Empire – the disease that feeds on itself

Chris Hedges, Truthdig

I spent a year of my life covering al-Qaida for The New York Times. It was the work in which I, and other investigative reporters, won the Pulitzer Prize. And I spent seven years of my life in the Middle East. I was the Middle East bureau chief for The New York Times. I’m an Arabic speaker. And when someone I heard of the news, my stomach sank.

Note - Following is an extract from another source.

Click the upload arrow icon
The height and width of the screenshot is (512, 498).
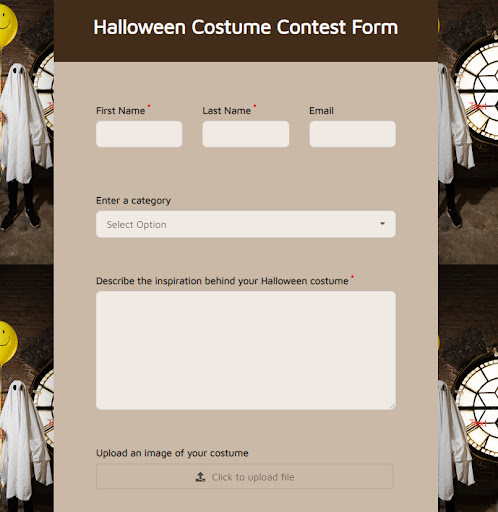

I’m not in any way naïve about what al-Qaida is. It’s an organization that terrifies me. I know it intimately.

But I’m also intimately familiar with the collective humiliation that we have imposed on the Muslim world. The expansion of military occupation that took place throughout, in particular the Arab world, following 9/11—and that this presence of American imperial bases, dotted, not just in Iraq and Afghanistan, but in Kuwait, Saudi Arabia, Doha—is one that has done more to engender hatred and acts of terror than anything ever orchestrated by Osama bin Laden.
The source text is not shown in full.